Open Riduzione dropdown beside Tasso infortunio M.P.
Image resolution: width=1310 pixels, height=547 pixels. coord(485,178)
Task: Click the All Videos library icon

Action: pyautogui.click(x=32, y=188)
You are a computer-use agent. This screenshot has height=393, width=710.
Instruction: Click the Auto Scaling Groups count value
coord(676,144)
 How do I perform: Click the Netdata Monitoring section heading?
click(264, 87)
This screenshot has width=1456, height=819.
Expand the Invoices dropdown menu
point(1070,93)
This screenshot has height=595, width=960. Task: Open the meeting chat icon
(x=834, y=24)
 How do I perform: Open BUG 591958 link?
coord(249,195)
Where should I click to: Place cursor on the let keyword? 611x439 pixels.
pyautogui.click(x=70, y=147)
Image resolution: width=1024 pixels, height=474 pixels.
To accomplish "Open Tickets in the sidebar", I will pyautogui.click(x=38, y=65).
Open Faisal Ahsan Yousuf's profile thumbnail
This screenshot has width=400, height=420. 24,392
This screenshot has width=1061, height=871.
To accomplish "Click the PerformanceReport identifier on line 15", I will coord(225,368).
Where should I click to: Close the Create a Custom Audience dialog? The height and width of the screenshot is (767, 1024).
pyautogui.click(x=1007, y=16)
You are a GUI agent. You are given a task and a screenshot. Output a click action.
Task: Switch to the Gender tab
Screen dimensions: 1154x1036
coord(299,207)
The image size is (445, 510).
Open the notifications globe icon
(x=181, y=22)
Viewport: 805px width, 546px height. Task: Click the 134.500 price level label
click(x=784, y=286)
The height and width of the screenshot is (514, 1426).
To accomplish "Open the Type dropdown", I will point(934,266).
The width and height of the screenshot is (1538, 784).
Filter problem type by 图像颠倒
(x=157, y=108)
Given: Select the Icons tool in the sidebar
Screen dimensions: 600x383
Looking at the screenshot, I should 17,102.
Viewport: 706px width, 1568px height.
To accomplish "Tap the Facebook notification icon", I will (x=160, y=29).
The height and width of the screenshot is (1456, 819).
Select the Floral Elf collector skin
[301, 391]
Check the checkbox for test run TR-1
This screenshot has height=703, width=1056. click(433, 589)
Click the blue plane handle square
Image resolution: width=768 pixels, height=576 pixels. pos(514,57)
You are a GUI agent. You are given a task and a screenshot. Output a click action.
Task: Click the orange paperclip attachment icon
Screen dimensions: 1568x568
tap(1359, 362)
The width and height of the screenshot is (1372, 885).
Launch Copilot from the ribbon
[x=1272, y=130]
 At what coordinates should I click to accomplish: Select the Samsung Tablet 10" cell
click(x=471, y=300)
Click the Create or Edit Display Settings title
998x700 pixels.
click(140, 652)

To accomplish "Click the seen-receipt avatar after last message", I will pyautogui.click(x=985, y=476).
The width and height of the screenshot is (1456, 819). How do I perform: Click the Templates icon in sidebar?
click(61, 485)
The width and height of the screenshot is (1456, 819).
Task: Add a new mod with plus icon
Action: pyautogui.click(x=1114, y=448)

____

* What is asked *
Please copy out every entry above word for word, keeping each line in its original order.

* Exercise output *
Open Riduzione dropdown beside Tasso infortunio M.P.
Image resolution: width=1310 pixels, height=547 pixels. coord(485,178)
Task: Click the All Videos library icon

Action: pyautogui.click(x=32, y=188)
You are a computer-use agent. This screenshot has height=393, width=710.
Instruction: Click the Auto Scaling Groups count value
coord(676,144)
 How do I perform: Click the Netdata Monitoring section heading?
click(264, 87)
This screenshot has width=1456, height=819.
Expand the Invoices dropdown menu
point(1070,93)
This screenshot has height=595, width=960. Task: Open the meeting chat icon
(x=834, y=24)
 How do I perform: Open BUG 591958 link?
coord(249,195)
Where should I click to: Place cursor on the let keyword? 611x439 pixels.
pyautogui.click(x=70, y=147)
Image resolution: width=1024 pixels, height=474 pixels.
To accomplish "Open Tickets in the sidebar", I will pyautogui.click(x=38, y=65).
Open Faisal Ahsan Yousuf's profile thumbnail
This screenshot has width=400, height=420. 24,392
This screenshot has width=1061, height=871.
To accomplish "Click the PerformanceReport identifier on line 15", I will coord(225,368).
Where should I click to: Close the Create a Custom Audience dialog? The height and width of the screenshot is (767, 1024).
pyautogui.click(x=1007, y=16)
You are a GUI agent. You are given a task and a screenshot. Output a click action.
Task: Switch to the Gender tab
Screen dimensions: 1154x1036
coord(299,207)
The image size is (445, 510).
Open the notifications globe icon
(x=181, y=22)
Viewport: 805px width, 546px height. Task: Click the 134.500 price level label
click(x=784, y=286)
The height and width of the screenshot is (514, 1426).
To accomplish "Open the Type dropdown", I will point(934,266).
The width and height of the screenshot is (1538, 784).
Filter problem type by 图像颠倒
(x=157, y=108)
Given: Select the Icons tool in the sidebar
Screen dimensions: 600x383
Looking at the screenshot, I should 17,102.
Viewport: 706px width, 1568px height.
To accomplish "Tap the Facebook notification icon", I will (x=160, y=29).
The height and width of the screenshot is (1456, 819).
Select the Floral Elf collector skin
[301, 391]
Check the checkbox for test run TR-1
This screenshot has height=703, width=1056. click(433, 589)
Click the blue plane handle square
Image resolution: width=768 pixels, height=576 pixels. pos(514,57)
You are a GUI agent. You are given a task and a screenshot. Output a click action.
Task: Click the orange paperclip attachment icon
Screen dimensions: 1568x568
tap(1359, 362)
The width and height of the screenshot is (1372, 885).
Launch Copilot from the ribbon
[x=1272, y=130]
 At what coordinates should I click to accomplish: Select the Samsung Tablet 10" cell
click(x=471, y=300)
Click the Create or Edit Display Settings title
998x700 pixels.
click(140, 652)

To accomplish "Click the seen-receipt avatar after last message", I will pyautogui.click(x=985, y=476).
The width and height of the screenshot is (1456, 819). How do I perform: Click the Templates icon in sidebar?
click(61, 485)
The width and height of the screenshot is (1456, 819).
Task: Add a new mod with plus icon
Action: pyautogui.click(x=1114, y=448)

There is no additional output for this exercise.